本研究所では、アジャイル開発を素材に、より良いシステム開発のあり方を求めていく。開発手法そのものを見直すことは、より良いシステムを作るだけではなく、開発を担当するチームが成長し、個人の満足度も高まると考えられるからだ。今回は、私がアジャイル開発に取り組む中で抱いた、「アジャイルはすでに成熟しているのではないか」という疑問を基に、考えてみましょう。

 第1回では、私とアジャイル開発の出会いを紹介しました。いくつかのプロジェクトを経て、アジャイルには緻密に考えられた仕組みがあり、それらを利用することにより開発をスムーズにできるということを体験できました。

 そんなことを考えていると、ふと、「アジャイルはすでに成熟しているのではないか」という疑問が沸いてきました。アジャイルはツールや仕組みも安定しており、完璧とまでは言わないまでも、様々な開発現場にいつでも導入できると考えているからです。

 そこで、以前一緒に仕事をしたことがあるコンサルタントの方に「アジャイルの成熟」について質問してみました。そのコンサルタントの方の答えはこうです。

良い開発ができたと感じたのは、アジャイルが成熟したのではなく、あなたたちのチームが成熟したから上手く行ったように感じたのだと思います。あるチームで成功した方法を、そのまま他のチームで実践しても上手くいかないことだってありますよ

アジャイルはベストプラクティスの集まり

 さらに話を聞いてみると、そもそもアジャイルというのは、過去の開発者たちのベストプラクティスの集まりだということです。様々なチームがアジャイル開発に取り組み、様々な改善を繰り返している限り、アジャイルは常に変化(進化)し、アジャイルが成熟するということはないということです。

 私自身がこれまでに参加したプロジェクトチームを振り返ってみても、確かに本やインターネットで紹介されているプラクティスのすべてを取り入れているわけではありません。

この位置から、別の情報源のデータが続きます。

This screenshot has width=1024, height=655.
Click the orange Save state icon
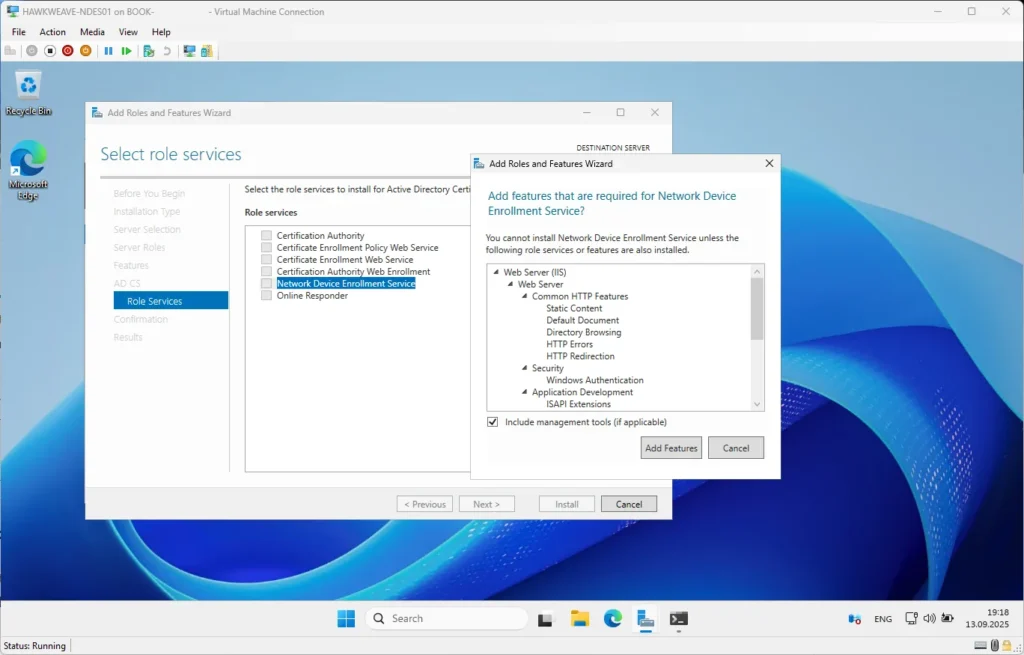[85, 51]
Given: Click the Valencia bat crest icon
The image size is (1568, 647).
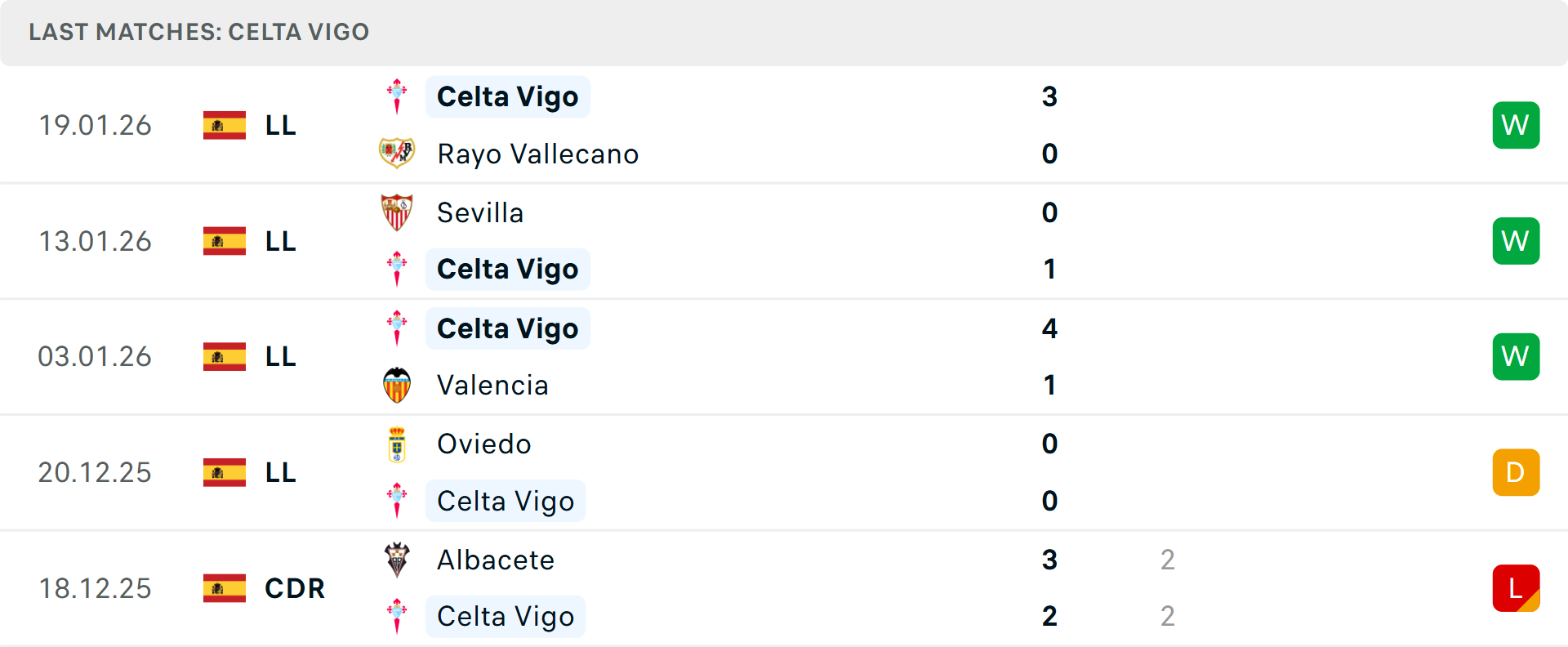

ペアプログラミングやかんばんボードなども、徐々に取り入れた結果、定着してきたのです。

 主要なプラクティスが安定し始めると、それぞれに工夫を凝らし、新しいツールやプラクティスを導入するようになります。すべての仕組みを取り入れる必要はなく、その時々に必要なものを取り入れることで、無理なく改善していくことができました。最初から山積みの課題を前にしたら尻込みしていたことでしょう。そんな状況では、挑戦することさえもあきらめざるを得ません。

 アジャイル開発の成熟を考える一方で、“チーム”の成熟とは何か考えてみましょう。私の意見としては、チームが成熟するということは、「改善をしながら安定して力を発揮できる」ということです。力を発揮するためには、ベストプラクティスを取り入れる柔軟性が必要です。

 そうです。アジャイルの成熟ではなく、チームの成長が大事と私は考えるようになりました。過去の成功事例も、ツールやプラクティスの導入効果だけではなく、チームの成長があってのものなのです。